**WHAT TO PRODUCE**
A faithful, word-for-word transcription of all the data is what is needed.

[INPUT RECORDS — start]

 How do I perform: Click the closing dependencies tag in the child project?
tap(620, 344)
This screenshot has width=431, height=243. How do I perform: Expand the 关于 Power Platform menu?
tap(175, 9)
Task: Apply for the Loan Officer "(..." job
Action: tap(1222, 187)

[INPUT RECORDS — finish]

**TASK RESPONSE**
 How do I perform: Click the closing dependencies tag in the child project?
tap(620, 344)
This screenshot has width=431, height=243. How do I perform: Expand the 关于 Power Platform menu?
tap(175, 9)
Task: Apply for the Loan Officer "(..." job
Action: tap(1222, 187)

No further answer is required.